Let $N$ be a natural number such that $$\sum_{i = N}^{\infty} c_i < \epsilon.$$
There exists $t_0$ such that $a < t_0 < x_n$ and $N \leq \min \{i | t_0 \leq x_i < x_n\}$ ($\min \emptyset = +\infty$).
$$f(x_n) - f(t_0) = \sum_{i \in \{i | t_0 \leq x_i < x_n\}} c_i \leq \sum_{i = N}^{\infty} c_i < \epsilon.$$
So, $$f(x_n) - \epsilon < f(t_0) \leq f(x_n).$$
So, $$\sup_{a<t<x_n} f(t) = f(x_n-) = f(x_n) = \sum_{x_i<x_n} c_i.$$

Proof of 2.:
If $x_n < t < b$, then $\sum_{x_i\leq x_n} c_i \leq \sum_{x_i < t} c_i = f(t)$.
Let $\epsilon$ be an arbitrary positive real number.
Let $N$ be a natural number such that $$\sum_{i = N}^{\infty} c_i < \epsilon.$$
There exists $t_0$ such that $x_n < t_0 < b$ and $N \leq \min \{i | x_n < x_i < t_0\}$($\min \emptyset = +\infty$).
$$f(t_0) - \sum_{x_i \leq x_n} c_i = \sum_{x_i < t_0} c_i - \sum_{x_i \leq x_n} c_i = \sum_{x_n < x_i < t_0} c_i \leq \sum_{i = N}^{\infty} c_i < \epsilon.$$
So, $$\sum_{x_i \leq x_n} c_i \leq f(t_0) < \sum_{x_i \leq x_n} c_i + \epsilon.$$
So, $$\inf_{x_n<t<b} f(t) = f(x_n+) = f(x_n) + c_n = \sum_{x_i\leq x_n} c_i.$$

From the above proof of 1. and 2., $f(x_n+) - f(x_n-) = c_n$.

Answer 7

Here is my attempt that uses what Rudin has established up to chapter 4.
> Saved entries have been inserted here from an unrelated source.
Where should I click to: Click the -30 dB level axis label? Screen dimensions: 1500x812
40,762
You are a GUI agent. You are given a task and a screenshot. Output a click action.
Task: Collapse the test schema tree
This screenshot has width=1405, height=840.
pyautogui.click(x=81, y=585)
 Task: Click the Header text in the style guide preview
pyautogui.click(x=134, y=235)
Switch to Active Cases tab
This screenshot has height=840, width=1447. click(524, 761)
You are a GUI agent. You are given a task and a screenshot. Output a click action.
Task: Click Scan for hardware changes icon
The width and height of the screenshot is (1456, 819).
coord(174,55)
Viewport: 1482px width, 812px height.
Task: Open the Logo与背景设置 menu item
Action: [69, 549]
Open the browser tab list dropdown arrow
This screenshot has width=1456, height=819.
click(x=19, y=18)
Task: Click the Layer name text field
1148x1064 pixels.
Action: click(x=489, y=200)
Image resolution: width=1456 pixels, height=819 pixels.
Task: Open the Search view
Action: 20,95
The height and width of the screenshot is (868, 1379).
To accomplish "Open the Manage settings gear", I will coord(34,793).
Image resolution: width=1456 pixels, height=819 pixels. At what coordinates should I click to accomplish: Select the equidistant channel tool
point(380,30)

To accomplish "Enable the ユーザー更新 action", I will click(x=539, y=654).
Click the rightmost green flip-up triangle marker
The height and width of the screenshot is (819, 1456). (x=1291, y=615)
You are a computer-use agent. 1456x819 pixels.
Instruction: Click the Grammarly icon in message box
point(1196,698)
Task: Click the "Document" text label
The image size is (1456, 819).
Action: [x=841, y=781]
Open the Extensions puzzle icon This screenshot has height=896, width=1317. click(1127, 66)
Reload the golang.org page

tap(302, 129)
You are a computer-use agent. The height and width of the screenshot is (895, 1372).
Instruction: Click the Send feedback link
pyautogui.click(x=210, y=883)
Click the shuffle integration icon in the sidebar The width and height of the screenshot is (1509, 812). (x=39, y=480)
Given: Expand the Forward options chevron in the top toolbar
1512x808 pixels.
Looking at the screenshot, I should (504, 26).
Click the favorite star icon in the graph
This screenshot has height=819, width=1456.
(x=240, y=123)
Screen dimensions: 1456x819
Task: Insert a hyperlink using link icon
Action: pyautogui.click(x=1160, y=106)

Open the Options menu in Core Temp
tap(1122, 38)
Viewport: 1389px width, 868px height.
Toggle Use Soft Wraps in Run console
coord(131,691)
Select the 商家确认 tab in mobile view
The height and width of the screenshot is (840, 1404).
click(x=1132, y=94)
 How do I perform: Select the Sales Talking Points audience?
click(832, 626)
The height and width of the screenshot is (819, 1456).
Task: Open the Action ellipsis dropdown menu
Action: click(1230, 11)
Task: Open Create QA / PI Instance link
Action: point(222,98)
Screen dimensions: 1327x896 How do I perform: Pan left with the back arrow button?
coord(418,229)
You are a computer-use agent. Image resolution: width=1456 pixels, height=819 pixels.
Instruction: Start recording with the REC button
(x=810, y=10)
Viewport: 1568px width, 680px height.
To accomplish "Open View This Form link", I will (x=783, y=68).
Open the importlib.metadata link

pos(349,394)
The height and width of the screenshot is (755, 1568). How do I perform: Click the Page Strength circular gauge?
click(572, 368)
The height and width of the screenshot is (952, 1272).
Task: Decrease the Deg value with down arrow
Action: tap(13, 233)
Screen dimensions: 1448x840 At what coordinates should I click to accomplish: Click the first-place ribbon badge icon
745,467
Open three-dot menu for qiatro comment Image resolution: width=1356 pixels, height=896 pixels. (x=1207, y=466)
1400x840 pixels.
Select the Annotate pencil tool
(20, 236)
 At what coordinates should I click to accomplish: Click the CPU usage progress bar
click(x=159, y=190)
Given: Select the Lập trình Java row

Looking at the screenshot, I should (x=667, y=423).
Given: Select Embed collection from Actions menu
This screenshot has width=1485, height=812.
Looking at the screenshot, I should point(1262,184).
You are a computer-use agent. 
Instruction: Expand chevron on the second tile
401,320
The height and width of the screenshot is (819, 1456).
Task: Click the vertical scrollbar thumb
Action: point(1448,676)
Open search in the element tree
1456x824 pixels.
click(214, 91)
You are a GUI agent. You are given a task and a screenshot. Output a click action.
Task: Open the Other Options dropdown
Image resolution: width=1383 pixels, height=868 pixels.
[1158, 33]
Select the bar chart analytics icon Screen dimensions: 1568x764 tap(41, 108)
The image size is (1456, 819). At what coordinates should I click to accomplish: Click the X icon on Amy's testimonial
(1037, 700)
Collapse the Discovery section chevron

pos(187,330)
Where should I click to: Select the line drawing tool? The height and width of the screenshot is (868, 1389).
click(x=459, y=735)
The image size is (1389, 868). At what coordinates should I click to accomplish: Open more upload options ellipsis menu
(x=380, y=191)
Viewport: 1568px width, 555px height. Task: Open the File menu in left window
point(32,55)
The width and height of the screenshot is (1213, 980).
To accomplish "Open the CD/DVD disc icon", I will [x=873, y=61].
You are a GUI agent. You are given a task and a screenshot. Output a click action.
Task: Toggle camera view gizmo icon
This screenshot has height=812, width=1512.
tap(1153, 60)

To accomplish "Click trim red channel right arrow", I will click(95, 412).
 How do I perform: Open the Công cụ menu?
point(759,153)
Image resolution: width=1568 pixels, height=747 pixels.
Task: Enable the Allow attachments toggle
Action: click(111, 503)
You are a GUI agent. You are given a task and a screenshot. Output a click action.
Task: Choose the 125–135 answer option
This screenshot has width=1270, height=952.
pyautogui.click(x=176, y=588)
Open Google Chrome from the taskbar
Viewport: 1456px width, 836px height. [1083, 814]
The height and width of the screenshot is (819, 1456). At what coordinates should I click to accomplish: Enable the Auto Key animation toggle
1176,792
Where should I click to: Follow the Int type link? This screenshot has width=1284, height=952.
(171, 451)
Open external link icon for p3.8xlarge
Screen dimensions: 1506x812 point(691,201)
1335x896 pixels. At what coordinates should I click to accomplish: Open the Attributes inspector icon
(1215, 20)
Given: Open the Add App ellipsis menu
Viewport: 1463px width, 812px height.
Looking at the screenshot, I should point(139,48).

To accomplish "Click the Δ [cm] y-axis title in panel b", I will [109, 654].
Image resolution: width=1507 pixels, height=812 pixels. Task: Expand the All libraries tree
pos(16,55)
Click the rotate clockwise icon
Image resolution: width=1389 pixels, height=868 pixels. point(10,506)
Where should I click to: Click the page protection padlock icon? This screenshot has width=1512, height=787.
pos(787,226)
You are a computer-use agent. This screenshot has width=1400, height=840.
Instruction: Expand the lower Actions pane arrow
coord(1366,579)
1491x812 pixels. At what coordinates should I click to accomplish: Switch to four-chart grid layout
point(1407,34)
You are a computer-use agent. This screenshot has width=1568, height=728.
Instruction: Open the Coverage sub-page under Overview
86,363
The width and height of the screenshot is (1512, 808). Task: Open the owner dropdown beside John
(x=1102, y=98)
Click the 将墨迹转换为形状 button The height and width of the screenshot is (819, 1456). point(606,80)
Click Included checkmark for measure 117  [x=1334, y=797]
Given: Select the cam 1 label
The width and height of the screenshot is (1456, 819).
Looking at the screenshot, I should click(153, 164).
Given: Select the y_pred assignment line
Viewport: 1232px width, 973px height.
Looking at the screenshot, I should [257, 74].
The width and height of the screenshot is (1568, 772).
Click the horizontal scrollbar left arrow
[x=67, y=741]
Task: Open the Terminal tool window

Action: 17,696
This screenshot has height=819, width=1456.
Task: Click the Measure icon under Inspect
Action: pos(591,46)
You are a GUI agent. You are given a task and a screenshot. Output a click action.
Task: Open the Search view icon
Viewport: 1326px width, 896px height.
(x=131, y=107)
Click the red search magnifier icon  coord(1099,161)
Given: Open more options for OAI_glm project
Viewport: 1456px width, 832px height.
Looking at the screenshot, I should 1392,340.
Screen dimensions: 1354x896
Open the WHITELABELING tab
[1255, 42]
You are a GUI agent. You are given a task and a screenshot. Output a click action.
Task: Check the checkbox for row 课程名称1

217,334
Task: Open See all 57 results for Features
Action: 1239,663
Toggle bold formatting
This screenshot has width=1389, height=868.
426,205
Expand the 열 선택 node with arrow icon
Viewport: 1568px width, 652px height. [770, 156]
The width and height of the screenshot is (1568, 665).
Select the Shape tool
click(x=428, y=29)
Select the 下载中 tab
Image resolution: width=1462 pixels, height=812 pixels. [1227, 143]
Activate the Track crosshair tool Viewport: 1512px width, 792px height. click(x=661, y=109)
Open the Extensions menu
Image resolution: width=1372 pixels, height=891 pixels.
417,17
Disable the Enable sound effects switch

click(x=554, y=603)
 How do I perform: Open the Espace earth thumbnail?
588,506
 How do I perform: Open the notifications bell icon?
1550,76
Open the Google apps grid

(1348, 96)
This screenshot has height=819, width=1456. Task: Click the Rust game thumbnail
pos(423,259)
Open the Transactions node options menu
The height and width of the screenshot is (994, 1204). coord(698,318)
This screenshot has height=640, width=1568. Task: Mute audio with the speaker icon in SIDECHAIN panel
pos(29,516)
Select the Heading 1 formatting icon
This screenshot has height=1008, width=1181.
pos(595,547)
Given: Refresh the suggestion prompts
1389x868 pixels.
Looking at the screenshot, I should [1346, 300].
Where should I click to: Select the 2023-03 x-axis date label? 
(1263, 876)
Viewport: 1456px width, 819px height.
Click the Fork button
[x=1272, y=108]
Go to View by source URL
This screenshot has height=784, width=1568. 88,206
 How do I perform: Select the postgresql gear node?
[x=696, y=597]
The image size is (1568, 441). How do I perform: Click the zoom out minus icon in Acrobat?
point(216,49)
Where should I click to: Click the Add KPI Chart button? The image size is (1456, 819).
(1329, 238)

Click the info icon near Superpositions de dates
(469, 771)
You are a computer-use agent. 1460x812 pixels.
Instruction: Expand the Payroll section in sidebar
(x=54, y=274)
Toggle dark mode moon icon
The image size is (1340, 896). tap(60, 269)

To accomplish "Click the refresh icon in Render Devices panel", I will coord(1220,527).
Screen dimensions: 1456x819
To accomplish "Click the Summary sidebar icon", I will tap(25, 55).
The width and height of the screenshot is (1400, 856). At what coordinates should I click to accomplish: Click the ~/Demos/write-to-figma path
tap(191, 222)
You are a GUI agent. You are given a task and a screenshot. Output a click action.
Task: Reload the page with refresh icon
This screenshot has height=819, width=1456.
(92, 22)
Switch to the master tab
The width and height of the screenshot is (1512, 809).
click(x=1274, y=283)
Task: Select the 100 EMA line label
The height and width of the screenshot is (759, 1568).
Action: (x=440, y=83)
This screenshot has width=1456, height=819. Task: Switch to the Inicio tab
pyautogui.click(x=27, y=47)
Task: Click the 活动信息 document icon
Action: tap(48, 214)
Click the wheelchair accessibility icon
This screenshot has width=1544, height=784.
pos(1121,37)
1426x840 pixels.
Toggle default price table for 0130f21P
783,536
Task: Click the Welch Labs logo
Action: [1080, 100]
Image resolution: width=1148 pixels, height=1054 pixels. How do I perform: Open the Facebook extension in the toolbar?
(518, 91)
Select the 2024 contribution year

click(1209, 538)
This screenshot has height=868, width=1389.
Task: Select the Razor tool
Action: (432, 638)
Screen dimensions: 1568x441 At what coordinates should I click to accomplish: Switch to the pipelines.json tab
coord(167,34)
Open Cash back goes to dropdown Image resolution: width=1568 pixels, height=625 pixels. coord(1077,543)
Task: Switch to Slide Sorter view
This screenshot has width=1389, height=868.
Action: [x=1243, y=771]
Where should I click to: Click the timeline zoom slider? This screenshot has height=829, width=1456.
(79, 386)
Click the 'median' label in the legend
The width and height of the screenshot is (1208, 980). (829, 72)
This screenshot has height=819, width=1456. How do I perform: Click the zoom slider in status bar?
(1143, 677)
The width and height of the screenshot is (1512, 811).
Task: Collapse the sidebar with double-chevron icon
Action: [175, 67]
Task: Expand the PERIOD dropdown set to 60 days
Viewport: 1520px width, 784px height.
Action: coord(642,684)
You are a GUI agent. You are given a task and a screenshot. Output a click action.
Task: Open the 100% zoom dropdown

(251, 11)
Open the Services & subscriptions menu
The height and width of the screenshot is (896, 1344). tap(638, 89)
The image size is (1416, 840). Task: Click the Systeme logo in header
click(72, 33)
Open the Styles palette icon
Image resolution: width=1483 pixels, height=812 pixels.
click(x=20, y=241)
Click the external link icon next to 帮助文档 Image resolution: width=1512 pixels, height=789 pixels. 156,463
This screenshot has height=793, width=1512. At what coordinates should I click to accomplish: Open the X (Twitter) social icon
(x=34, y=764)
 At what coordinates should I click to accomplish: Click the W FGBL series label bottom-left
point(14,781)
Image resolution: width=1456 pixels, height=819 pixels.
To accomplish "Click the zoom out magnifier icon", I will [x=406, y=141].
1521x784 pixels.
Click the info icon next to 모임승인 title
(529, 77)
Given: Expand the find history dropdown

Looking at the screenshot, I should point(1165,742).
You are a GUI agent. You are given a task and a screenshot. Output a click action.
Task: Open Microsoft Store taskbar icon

Fix $a<x<b$ and $\epsilon>0$. Let $\Lambda$ be the set of all $j$'s such that $x_j<x$. If $\Lambda$ is finite, then we can find a $p$ for which $x_j<p<x$ for all $j\in\Lambda$, whence for $p<\xi<x$, $f(\xi)=f(x)$. Otherwise, we can arrange $\Lambda$ in a sequence $\{\alpha_n\}$. Since $f(x)=\sum c_{\alpha_n}$, there is an $N$ such that $$n\geq N\qquad\mbox{implies}\qquad f(x)-\epsilon<\sum^n_{j=1}c_{\alpha_j}\leq f(x)\mbox{.}$$ Choose $p'<x$ so that $p'>x_{\alpha_j}$, $j=1,2,...,N$. It follows that $$|f(x)-f(\xi)|<\epsilon\qquad\mbox{whenever}\qquad p'<\xi<x\mbox{.}$$ This shows that $f(x-)=f(x)$.

Next, we prove that $f(x_n+)=c_n+f(x_n); f(x+)=f(x), x\not=x_n$. Observe that for $x'>x$, $$\begin{align*} f(x') &= f(x)+\sum_{x\leq x_j<x'}c_j \\ &= \begin{array}{ll} f(x)+c_n+\sum_{x<x_j<x'} & \mbox{if }x=x_n\mbox{ for some }n \\ f(x)+\sum_{x<x_j<x'} & \mbox{otherwise} \end{array}\mbox{,} \end{align*}$$ therefore it suffices to show that $\sum_{x<x_j<x'}$ can be made arbitrarily small if only $x'$ is close enough to $x$ from the right. By Cauchy criterion, there exists $M$ such that $$ \sum_{j=m}^nc_j < \epsilon\qquad\mbox{for }n\geq m\geq M\mbox{.}$$ Picking $q>x$ so that $(x,q)$ contains no points $x_1,x_2,...,x_M$, we thus have $$\sum_{x<x_j<q}c_j\leq\epsilon\mbox{.}$$ This establishes (b) and (c).